Dispositional moderators were fit using the lme4 package63 in R with restricted maximum likelihood and missing data (< 0.1%) was treated as missing at random. Statistical significance was evaluated at alpha = 0.05. Dispositional moderators were modelling using the following model:

$${Wellbeing}_{ti}={\beta }_{0i}+{\beta }_{1i}S{ocialMedia}_{ti}+{e}_{ti}$$
$${\beta }_{0i}={\gamma }_{00}+{\gamma }_{01}S{ocialMedia}_{i}+ {\gamma }_{02}{Personality}_{i}+ {\gamma }_{03}S{ocialMedia}_{i}{Personality}_{i}+{u}_{0i}$$
$${\beta }_{1i}={\gamma }_{10}+{\gamma }_{11}{Personality}_{i} +{u}_{1i}$$

where \({\gamma }_{03}\) is the between-person interaction and \({\gamma }_{11}\) is the cross-level interaction.

What is the relationship between context of use and social media sensitivity?

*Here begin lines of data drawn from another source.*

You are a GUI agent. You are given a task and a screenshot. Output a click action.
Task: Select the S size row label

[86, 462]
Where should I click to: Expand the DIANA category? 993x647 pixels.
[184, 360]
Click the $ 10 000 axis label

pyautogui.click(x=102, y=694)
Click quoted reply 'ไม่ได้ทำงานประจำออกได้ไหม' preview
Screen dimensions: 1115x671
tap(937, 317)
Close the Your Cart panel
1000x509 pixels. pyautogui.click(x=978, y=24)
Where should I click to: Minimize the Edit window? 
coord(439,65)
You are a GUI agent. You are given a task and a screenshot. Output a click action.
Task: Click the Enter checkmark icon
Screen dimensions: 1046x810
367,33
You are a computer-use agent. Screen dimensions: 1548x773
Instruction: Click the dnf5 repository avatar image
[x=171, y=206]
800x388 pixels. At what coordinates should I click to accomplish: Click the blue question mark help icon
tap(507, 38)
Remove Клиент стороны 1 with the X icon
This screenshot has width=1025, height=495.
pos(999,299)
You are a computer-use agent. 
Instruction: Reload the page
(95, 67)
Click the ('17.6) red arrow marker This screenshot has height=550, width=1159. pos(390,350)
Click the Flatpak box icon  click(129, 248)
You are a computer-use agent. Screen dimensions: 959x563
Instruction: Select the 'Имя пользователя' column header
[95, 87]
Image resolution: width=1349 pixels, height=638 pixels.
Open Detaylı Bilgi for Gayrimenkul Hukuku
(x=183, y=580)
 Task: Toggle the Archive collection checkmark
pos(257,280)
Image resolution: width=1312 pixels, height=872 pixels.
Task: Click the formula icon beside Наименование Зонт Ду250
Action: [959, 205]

Random intercepts and slopes were specified for social media, context, and their resulting interactions, resulting in complex models that did not converge in a frequentist framework. Hence, we used a Bayesian paradigm for model estimation to facilitate model convergence. The move to Bayesian estimation allowed us to examine the extent to which multiple momentary contexts moderate the relationship between momentary social media use and wellbeing. The expanded model is specified by the following equation:

$$\begin{aligned} Wellbeing_{ti} & = \beta_{0i} + \beta_{1} SocialMedia_{ti} + \beta_{2} SocialMedia_{i} \\ & \quad + \beta_{3} AffectiveWellbeing_{{\left( {t - 1} \right)i}} + \beta_{4} DurationSinceLastResponse_{ti} \\ & \quad + \beta_{5} AffectiveWellbeing_{{\left( {t - 1} \right)i}} DurationSinceLastResponse_{ti} \\ & \quad + \beta_{6} NumberofActivities_{ti} + \beta_{7} Weekend_{ti} + \beta_{8} StudyDay_{ti} \\ & \quad + \beta_{9} SocialMedia_{ti} Context_{ti} + \beta_{10} Sample_{ti} + e_{ti} \\ \end{aligned}$$
$${\beta }_{0i}={\gamma }_{00}+{\gamma }_{01}S{ocialMedia}_{i}+ {\gamma }_{02}{Context}_{i}+ {\gamma }_{03}S{ocialMedia}_{i}{Context}_{i}+{\gamma }_{04}{Age}_{i}+{\gamma }_{06}{Sex}_{i}+ {\gamma }_{07}{NumberOfResponses}_{i}+{u}_{0i}$$
$${\beta }_{1i}={\gamma }_{10}+{\gamma }_{11}{Context}_{i} +{u}_{1i}$$

where \({\beta }_{9}\) is the within-person interaction, \({\gamma }_{03}\) is the between-person interaction and \({\gamma }_{11}\) is the cross-level interaction between average social media use and context. Contextual moderators were fit using the brms package64 with 12,000 iterations (half warm-up) since convergence was not possible with lme4. All models were specified with normal priors and achieved convergence with 12,000 iterations. We did not specify hyperpriors to constrain the hyperparameters of the model. We used the Monte Carlo Markov Chain sampler when fitting the Bayesian models. Specifically, we used 4 separate chains in each model and ensured that they each yielded stable estimates by examining the R-hat values (all values did not exceed 1.01)65. We determined which models yielded coefficients that were larger than 0 by examining the corresponding 95% credibility intervals for each estimate.